What is needed: Reproduce the part of the cardiovascular risk study abstract between "2Department of Computer" and "machine learning models.", inclusive, without changing a word.

2Department of Computer Engineering, Süleyman Demirel University, Isparta, Türkiye
Abstract
Background: The aim of this study was to evaluate the relationship between risk factors causing cardiovascular diseases and their importance with explainable machine learning models.
Methods: In this retrospective study, multiple databases were searched, and data on 11 risk factors of 70 000 patients were obtained. Data included risk factors highly associated with cardiovascular disease and having/not having any cardiovascular disease. The explainable prediction model was constructed using 7 machine learning algorithms: Random Forest Classifier, Extreme Gradient Boost Classifier, Decision Tree Classifier, KNeighbors Classifier, Support Vector Machine Classifier, and GaussianNB. Receiver operating characteristic curve, Brier scores, and mean accuracy were used to assess the model’s performance. The interpretability of the predicted results was examined using Shapley additive description values.
Results: The accuracy, area under the curve values, and Brier scores of the Extreme Gradient Boost model (the best prediction model for cardiovascular disease risk factors) were calculated as 0.739, 0.803, and 0.260, respectively. The most important risk factors in the permutation feature importance method and explainable artificial intelligence–Shapley’s explanations method are systolic blood pressure (ap_hi) [0.1335 ± 0.0045 w (weight)], cholesterol (0.0341 ± 0.0022 w), and age (0.0211 ± 0.0036 w).
Conclusion: The created explainable machine learning model has become a successful clinical model that can predict cardiovascular patients and explain the impact of risk factors. Especially in the clinical setting, this model, which has an accurate, explainable, and transparent algorithm, will help encourage early diagnosis of patients with cardiovascular diseases, risk factors, and possible treatment options.

Data block:
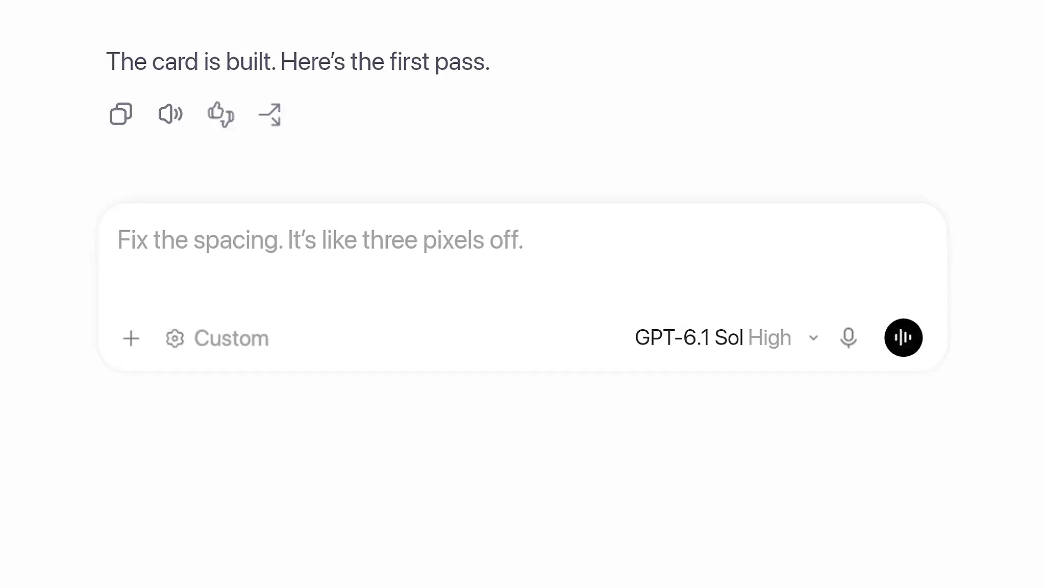Viewport: 1045px width, 588px height.
Task: Click the gear icon beside Custom
Action: coord(175,338)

Response area:
2Department of Computer Engineering, Süleyman Demirel University, Isparta, Türkiye
Abstract
Background: The aim of this study was to evaluate the relationship between risk factors causing cardiovascular diseases and their importance with explainable machine learning models.